Beaucoup d'écrivains débutants pensent qu'il faut inventer pour faire littérature. C'est l'inverse. Les meilleurs romans contemporains sont souvent ceux où l'auteur a tellement bien regardé son environnement immédiat que le quotidien devient extraordinaire.
L'œil qui collecte
Un romancier marche dans la rue différemment d'un comptable. Il enregistre. Pas tout — il enregistre les détails qui détonnent. Le commerçant qui parle à voix haute à son chien. La vieille dame qui porte des chaussures dépareillées. La phrase entendue à la table d'à côté qu'on ne comprend pas. Tout cela part dans un carnet, ou dans un fichier de notes contextuelles, et y dort jusqu'à ce qu'une scène en ait besoin.

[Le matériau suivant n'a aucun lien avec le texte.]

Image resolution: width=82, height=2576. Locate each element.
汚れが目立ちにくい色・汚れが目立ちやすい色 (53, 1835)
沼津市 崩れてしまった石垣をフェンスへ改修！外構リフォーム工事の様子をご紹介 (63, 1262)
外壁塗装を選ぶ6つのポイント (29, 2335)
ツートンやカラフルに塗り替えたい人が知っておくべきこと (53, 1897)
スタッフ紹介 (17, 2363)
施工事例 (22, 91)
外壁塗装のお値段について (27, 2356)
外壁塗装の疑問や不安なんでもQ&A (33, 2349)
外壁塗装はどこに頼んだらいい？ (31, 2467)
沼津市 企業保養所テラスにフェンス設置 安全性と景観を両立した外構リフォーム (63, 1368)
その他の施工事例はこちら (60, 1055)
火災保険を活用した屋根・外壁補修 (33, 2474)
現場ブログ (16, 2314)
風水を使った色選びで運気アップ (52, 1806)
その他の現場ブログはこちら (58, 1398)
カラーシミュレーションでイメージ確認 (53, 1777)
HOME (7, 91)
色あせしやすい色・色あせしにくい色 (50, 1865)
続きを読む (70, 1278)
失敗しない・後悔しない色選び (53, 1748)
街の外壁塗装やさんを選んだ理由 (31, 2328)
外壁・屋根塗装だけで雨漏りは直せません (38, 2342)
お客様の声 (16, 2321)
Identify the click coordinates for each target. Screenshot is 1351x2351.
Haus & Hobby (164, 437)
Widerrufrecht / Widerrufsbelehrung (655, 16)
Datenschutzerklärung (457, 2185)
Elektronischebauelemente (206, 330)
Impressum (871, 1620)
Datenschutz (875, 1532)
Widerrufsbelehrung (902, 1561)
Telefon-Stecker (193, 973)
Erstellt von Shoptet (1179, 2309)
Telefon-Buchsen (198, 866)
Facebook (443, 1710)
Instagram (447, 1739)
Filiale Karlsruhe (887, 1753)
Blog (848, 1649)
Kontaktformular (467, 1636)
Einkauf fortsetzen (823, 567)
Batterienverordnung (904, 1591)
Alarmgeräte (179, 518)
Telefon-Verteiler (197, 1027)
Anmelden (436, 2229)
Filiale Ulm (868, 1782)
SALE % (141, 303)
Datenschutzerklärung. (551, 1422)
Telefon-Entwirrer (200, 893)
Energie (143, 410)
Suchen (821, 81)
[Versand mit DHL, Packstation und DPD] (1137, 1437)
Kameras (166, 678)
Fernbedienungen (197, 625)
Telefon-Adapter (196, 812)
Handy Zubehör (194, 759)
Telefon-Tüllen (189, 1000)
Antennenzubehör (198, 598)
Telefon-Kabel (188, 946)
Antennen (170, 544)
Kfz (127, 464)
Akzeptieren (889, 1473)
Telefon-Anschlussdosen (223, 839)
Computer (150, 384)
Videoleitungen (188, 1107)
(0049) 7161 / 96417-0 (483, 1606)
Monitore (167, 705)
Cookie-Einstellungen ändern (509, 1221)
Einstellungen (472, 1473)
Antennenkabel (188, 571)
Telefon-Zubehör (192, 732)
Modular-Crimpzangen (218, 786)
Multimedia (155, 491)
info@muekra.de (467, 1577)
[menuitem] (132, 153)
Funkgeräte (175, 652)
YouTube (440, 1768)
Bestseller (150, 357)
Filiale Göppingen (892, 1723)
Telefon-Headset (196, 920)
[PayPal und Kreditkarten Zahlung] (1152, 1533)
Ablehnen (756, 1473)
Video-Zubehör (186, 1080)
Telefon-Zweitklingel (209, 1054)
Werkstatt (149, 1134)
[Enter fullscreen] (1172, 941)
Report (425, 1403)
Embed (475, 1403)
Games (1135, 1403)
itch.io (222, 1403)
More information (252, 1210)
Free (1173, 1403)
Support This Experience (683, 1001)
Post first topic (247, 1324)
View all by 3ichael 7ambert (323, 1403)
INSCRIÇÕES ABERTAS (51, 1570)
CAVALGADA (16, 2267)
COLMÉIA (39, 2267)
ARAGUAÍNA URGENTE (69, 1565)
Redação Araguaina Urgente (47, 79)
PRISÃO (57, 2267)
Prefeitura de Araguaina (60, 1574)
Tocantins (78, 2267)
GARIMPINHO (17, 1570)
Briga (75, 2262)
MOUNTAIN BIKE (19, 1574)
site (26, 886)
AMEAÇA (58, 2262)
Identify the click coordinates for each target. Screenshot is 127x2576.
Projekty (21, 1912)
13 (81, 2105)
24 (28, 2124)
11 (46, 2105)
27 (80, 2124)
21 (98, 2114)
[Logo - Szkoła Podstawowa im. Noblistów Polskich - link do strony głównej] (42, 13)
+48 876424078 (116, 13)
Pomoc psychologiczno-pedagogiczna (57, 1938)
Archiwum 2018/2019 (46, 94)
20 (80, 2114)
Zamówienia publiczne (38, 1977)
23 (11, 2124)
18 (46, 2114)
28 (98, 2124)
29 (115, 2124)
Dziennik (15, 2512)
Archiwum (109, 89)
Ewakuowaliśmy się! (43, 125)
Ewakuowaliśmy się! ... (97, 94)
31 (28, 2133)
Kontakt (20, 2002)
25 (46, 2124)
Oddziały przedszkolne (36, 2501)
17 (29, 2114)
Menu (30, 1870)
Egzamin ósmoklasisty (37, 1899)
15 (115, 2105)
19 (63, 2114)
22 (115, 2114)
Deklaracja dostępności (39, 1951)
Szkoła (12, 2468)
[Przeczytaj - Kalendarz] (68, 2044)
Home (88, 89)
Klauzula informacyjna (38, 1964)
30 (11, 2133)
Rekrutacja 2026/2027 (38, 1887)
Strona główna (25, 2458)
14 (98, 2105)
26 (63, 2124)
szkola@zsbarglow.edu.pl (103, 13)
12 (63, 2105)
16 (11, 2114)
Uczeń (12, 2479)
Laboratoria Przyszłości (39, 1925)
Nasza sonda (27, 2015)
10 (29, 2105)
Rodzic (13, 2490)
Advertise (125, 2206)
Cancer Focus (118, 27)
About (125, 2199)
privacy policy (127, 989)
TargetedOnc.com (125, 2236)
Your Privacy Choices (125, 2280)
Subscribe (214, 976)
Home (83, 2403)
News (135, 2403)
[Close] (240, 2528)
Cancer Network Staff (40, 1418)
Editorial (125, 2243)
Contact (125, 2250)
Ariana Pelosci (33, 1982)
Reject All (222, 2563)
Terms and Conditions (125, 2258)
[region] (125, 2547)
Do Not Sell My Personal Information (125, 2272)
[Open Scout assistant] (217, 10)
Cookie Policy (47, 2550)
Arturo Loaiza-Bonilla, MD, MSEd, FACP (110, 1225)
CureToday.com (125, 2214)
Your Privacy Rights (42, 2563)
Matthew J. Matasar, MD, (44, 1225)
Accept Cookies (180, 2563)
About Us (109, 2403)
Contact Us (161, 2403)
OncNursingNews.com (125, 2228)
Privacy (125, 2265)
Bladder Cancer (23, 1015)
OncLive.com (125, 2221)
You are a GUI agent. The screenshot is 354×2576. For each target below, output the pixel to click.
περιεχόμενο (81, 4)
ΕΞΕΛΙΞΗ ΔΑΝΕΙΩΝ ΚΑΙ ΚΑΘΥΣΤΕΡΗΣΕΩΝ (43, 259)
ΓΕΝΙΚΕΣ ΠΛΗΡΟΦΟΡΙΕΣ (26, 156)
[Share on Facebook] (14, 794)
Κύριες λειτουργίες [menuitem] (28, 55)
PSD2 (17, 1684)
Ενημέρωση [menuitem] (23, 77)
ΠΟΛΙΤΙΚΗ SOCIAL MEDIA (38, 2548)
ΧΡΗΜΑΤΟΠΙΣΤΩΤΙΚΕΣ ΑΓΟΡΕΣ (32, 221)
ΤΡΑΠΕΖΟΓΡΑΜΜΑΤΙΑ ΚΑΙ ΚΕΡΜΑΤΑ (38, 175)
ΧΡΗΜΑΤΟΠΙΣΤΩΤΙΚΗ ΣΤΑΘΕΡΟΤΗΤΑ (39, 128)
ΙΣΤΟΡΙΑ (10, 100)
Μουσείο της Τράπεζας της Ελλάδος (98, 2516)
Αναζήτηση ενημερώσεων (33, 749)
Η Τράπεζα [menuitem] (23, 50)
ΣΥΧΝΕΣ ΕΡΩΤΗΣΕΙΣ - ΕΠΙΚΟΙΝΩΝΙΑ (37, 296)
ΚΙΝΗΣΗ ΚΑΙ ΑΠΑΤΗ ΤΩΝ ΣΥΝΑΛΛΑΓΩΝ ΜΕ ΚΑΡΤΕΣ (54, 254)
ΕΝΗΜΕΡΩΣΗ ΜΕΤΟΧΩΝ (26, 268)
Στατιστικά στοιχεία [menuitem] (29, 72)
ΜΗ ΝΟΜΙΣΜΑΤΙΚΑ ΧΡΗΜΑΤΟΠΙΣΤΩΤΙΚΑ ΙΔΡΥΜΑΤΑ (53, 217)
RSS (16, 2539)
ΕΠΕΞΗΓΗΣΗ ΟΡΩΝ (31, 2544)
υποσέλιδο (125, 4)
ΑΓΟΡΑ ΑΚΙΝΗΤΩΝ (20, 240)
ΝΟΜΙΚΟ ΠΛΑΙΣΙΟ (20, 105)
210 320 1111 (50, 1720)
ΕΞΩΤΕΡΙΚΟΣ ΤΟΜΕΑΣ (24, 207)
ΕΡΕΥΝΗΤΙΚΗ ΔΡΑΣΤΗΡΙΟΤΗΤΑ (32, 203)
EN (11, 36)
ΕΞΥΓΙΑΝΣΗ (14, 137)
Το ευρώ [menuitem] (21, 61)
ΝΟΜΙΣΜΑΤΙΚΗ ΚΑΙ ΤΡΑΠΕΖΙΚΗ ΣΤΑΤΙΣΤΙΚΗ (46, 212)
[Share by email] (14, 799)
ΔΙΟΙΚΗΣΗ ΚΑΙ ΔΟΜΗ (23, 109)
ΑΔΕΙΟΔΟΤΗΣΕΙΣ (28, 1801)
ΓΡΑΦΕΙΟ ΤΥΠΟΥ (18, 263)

Cet œil ne se développe pas en un jour. Il se construit par habitude. Forcez-vous, pendant un mois, à noter trois détails par jour. Au bout du mois, vous regardez le monde différemment, et vous ne reviendrez pas en arrière.
Le déguisement minimal
Vous voulez utiliser le café au coin de votre rue dans votre roman. Faut-il le décrire tel quel, au risque que le propriétaire vous reconnaisse et se vexe ? Ou inventer un autre café qui ressemble vaguement ? La meilleure solution est presque toujours le déguisement minimal.
Vous gardez la forme, l'âme, l'odeur, la lumière du vrai café. Vous changez le nom, la rue, la couleur de la devanture. Vous gardez la patronne mais vous la faites basque au lieu de portugaise. Suffisamment de différence pour que personne ne se reconnaisse, suffisamment de vrai pour que la scène respire la vérité.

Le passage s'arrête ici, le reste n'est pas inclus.